1 Chronicles 11: 10-47 shows us how these desperate folks were transformed into mighty warriors. One of the keys to such transformation is intimacy with the king. Our intimacy with “King Jesus” will effect positive change in our lives.

Some of David’s key men were so intimate that they could hear his longings. The Philistine garrison had occupied Bethlehem making it enemy territory. So what was David’s longing? What indeed is the longing of Christ?

He is thirsty to drink water from the wells of occupied lands!

 It is a missionary longing, a longing to see the living water of life springing up in the occupied hearts of the nations. Jesus longs to drink living water from Muslim, Buddhist and Hindu hearts.

Like the three mighty men, our intimacy with Christ, if it is genuine, must lead us to heed his apostolic passion.

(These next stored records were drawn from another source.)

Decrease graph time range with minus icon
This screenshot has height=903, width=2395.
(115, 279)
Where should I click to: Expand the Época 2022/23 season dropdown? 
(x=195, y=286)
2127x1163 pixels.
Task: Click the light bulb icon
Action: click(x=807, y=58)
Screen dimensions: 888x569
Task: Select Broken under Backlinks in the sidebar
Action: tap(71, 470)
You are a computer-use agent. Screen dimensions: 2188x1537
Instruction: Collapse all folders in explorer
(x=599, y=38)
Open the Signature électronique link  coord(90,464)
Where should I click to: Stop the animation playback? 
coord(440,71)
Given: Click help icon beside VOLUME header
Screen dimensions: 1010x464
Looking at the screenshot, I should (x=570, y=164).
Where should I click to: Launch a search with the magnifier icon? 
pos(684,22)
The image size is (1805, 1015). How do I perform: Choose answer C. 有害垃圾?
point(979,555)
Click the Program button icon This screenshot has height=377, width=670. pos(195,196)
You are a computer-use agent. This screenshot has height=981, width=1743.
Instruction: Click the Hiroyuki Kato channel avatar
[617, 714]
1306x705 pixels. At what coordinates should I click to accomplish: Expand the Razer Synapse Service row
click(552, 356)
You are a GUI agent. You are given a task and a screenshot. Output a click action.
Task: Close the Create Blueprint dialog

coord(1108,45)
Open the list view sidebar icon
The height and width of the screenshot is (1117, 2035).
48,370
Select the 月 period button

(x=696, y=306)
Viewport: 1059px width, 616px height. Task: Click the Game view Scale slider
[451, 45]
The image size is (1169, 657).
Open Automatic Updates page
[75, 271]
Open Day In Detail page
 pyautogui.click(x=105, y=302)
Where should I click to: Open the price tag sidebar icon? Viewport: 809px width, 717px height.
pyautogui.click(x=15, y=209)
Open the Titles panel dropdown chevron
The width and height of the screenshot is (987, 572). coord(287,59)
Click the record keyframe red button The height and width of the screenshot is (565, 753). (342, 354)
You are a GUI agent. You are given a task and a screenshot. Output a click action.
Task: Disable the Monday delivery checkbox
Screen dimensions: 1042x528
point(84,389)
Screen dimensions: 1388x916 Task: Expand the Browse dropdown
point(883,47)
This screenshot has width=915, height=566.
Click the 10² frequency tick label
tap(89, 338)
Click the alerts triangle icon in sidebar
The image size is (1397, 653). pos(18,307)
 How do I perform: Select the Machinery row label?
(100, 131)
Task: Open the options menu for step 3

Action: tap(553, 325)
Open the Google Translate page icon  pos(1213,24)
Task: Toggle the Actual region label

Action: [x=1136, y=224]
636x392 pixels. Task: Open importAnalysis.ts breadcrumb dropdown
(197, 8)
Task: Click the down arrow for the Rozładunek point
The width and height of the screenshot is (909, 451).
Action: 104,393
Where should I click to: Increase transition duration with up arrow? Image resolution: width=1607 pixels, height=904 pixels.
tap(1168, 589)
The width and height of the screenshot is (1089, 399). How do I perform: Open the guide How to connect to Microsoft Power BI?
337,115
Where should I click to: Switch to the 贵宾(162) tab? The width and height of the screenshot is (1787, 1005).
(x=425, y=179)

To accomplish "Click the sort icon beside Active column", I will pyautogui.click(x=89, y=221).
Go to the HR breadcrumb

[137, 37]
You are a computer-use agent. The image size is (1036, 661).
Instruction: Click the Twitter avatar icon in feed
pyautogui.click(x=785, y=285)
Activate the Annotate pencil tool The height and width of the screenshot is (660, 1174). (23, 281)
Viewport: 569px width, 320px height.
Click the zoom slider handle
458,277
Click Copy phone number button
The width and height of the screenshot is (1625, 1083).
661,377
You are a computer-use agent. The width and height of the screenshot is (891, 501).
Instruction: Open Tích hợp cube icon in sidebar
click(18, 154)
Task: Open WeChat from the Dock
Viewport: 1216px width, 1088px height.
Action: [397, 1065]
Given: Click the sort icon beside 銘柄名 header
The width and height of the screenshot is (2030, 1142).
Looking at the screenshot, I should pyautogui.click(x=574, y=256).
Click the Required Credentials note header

This “hearing” of longing goaded them into concrete action and adventure.

 “So the Three broke through the Philistine lines, drew water from the well near the gate of Bethlehem and carried it back to David.”

True intimacy leads to breakthrough!

Courage rises, apathy is cast out and pioneer, persistent “breakthrough” prayer rises from faith filled hearts!

People become “risk takers”, fear is cast out and bold action in enemy territory undertaken.

False intimacy lacks missionary passion. It leads to more and more sterile meetings in comfortable halls and hotels. We soak in the stench of our hedonistic comfort zone, never taking an inch of territory in the real world.The “bridal paradigm” becomes an impotent wedding – the hotel was nice, the beach pleasant, the food good….but no real action!

True intimacy leads to personal sacrifice and “risk”.

 “Because they risked their lives to bring it back…”

The Three mighty men undertook bold action in a dangerous place which could have cost them their lives. The longing of their King inspired their wild dream! They truly lived on the edge, enjoying the fellowship of the bold and the “sold out”.

True intimacy leads to “poured out” worship.

 “But he refused to drink it; instead he poured it out before the Lord.”

 All the glory of the missionary endeavor of the Church goes back to Christ. No prominent heroes only prostrate worshippers.

So the goal of intimacy is to overhear the longings of Jesus to “drink” from occupied lands. Intimacy will give us a missionary heart willing to take risks to satisfy our King.

He also longs to drink from the wells of your own heart which may be occupied by the enemy in sin and unbelief. Come close to Him and breakthrough into fresh anointing and grace. Allow Him to drink deeper in your own life.

 “If anyone is thirsty, let him come to me and drink. Whoever believes in me, as the Scripture has said, streams of living water will flow from within him.”    John 7:37-38

 May new streams of worship and love pour forth from you to satisfy the thirst of Jesus.

 So, I wish you a very happy “Bridal Paradigm”.

Enjoy your intimacy and take territory!